Work required - Track down each line below containing the string "Locate" and copy it.

Dataset records -
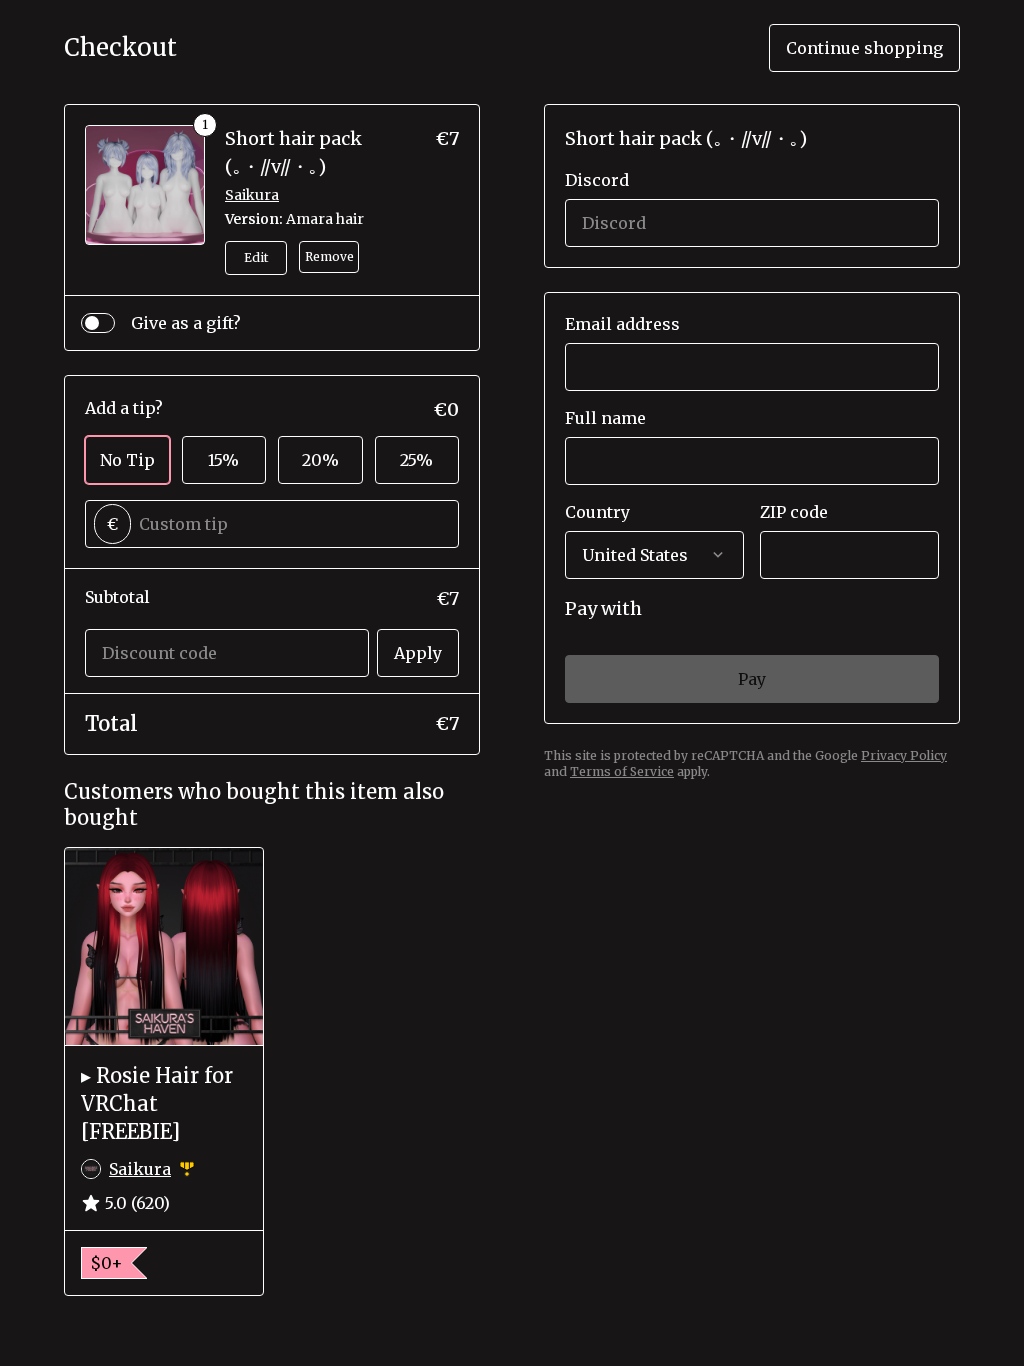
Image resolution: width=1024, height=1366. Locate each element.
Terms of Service (622, 771)
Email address (622, 324)
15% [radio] (223, 460)
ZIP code (794, 512)
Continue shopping (864, 48)
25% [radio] (416, 460)
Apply (418, 653)
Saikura (252, 195)
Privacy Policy (904, 755)
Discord (597, 180)
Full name (605, 418)
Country (597, 512)
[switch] (98, 323)
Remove (329, 256)
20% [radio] (320, 460)
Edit (256, 257)
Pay (752, 679)
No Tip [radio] (127, 460)
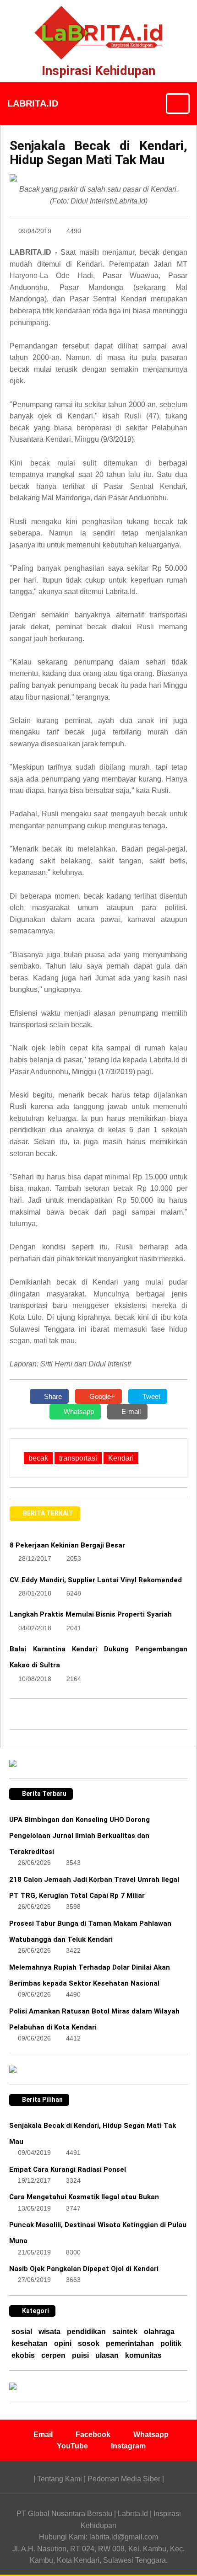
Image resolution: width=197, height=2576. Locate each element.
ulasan (107, 2355)
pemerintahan (130, 2343)
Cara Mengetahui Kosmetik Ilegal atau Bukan (84, 2197)
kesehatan (29, 2343)
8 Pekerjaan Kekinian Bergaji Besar (67, 1545)
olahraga (159, 2331)
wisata (49, 2331)
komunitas (143, 2355)
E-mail (130, 1411)
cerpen (53, 2355)
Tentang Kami (60, 2479)
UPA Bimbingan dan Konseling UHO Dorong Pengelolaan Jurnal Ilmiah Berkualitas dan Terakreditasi (79, 1836)
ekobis (23, 2355)
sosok (88, 2343)
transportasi (78, 1458)
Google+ (101, 1396)
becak (38, 1458)
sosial (21, 2331)
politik (170, 2343)
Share (52, 1396)
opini (62, 2343)
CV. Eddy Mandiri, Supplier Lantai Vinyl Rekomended (96, 1580)
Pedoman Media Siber (124, 2479)
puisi (80, 2355)
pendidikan (86, 2331)
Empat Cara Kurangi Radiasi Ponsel (67, 2169)
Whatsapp (78, 1411)
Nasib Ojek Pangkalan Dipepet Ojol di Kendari (84, 2269)
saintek (124, 2331)
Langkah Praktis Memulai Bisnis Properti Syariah (91, 1614)
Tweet (150, 1396)
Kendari (121, 1458)
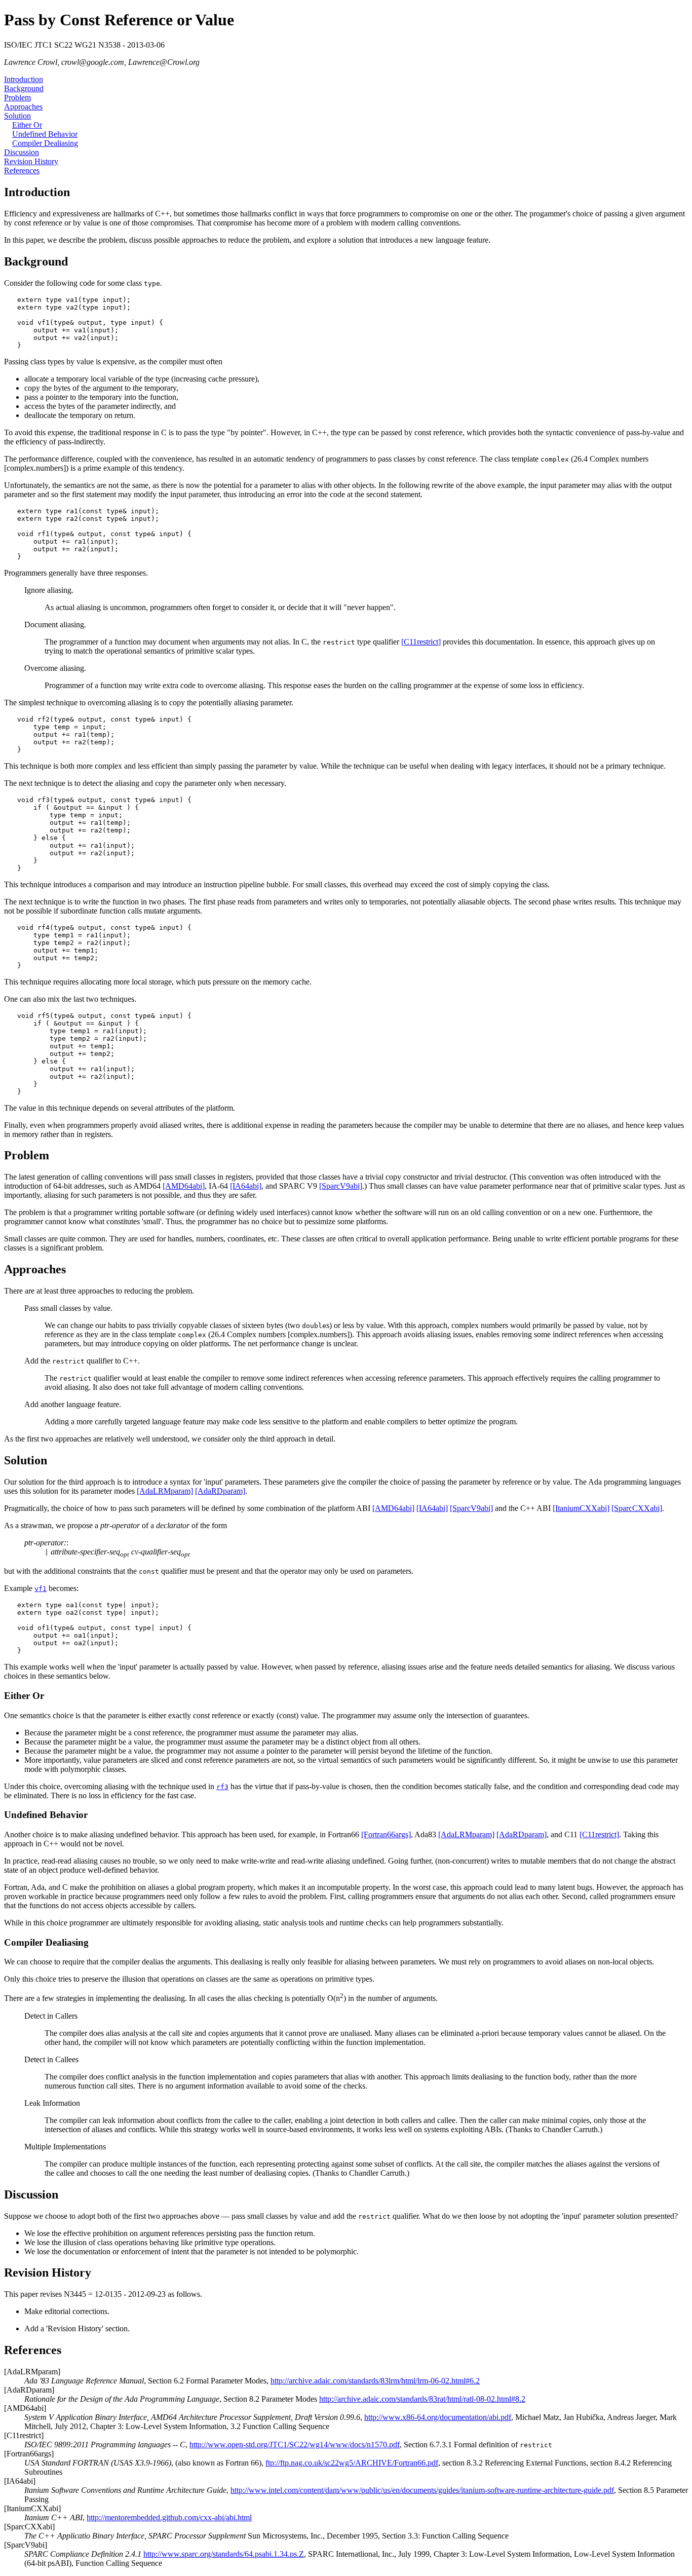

The completed task -
Image resolution: width=1024, height=1366. Locate each element.
Image resolution: width=197, height=2576. Locate each element.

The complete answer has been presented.